## Exercise:
Rewrite the lines from the one containing "The image size is (600, 456)." up to and including the one containing "Enable the 自动选择图层 checkbox", changing "checkbox" to "check box" and keeping everything else the same. Return only those lines.

## Input records:
* start *

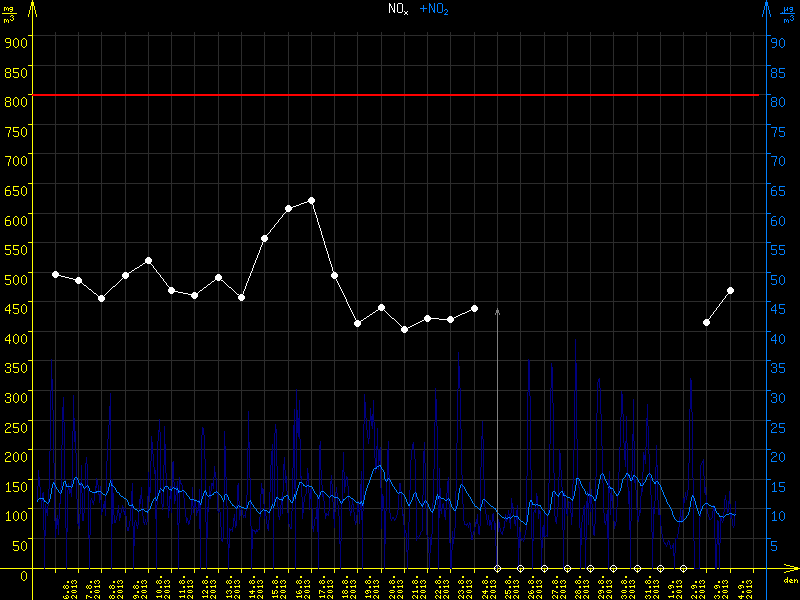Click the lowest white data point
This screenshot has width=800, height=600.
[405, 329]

* end *
* start *

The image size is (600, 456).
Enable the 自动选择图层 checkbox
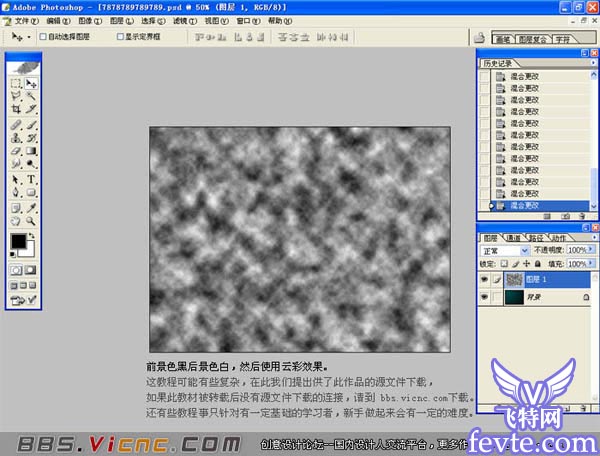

* end *

## Response below:
The image size is (600, 456).
Enable the 自动选择图层 check box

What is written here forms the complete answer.